__Exercise brief__. Continue the news article below about David Letterman and Barbara Walters discussing his regret over jokes about Monica Lewinsky, starting after its last sentence.

__Reading passage__.

Letterman Tells Walters He Regrets Treatment Of Lewinsky

On the 'Late Show,' David Letterman and Barbara Walters got retrospective as they look to retirement, and Letterman revealed a big regret.
Posted at 9:20 AM, May 15, 2014

One last meeting of two media titans. Wednesday night Barbara Walters was a guest on the "Late Show." With both she and David Letterman on the verge of retirement, it was quite a retrospective conversation — and Letterman revealed a regret.

Monica Lewinsky's recent article in Vanity Fair came up, because, of course...

Walters famously interviewed her after her 1990s affair scandal with President Bill Clinton. (Via ABC)

“I started to feel bad because myself and other people with shows like this made relentless jokes."

“I feel bad about my role in helping push the humiliation to the point of suffocation.”

“Good, then we can stop it.” (Via CBS)

In her article, Lewinsky talks about the pain of the constant media critique and ridicule she underwent during the scandal. Since then, she hasn't been able to leave it behind — she even gets rejected for jobs.

The Washington Post dubbed Walters' and Letterman's conversation "...fascinating, as the way it only can [be] between two people who have been in the business as long as they have."

__Data shown__.
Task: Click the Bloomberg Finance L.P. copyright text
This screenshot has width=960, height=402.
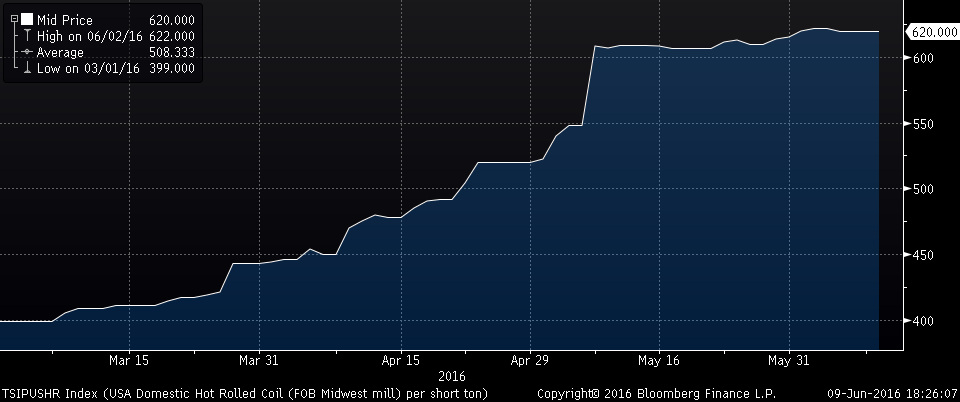Action: tap(656, 393)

__The answer__.
Letterman even compared the scandal to the recent viral video of Solange Knowles seemingly attacking Jay Z. He wondered if it was fair to make jokes because the three are famous, or if it needed to be recognized as a "sad human situation." (Via TMZ)

Letterman also said he felt particulary bad because Lewinsky was so young at the time, in her early 20s, as he put it "just a kid." Kind to say, maybe, but Walters pointed out she had never heard Lewinsky use her young age as an excuse. 

As for Lewinsky's job status, Letterman asked if Walters had ever offered her a position on "The View."The longtime host wouldn't get into details, but said there'd been an opportunity, but it isn't the type of job Lewinsky wants.

Walters' last day on "The View" is this week.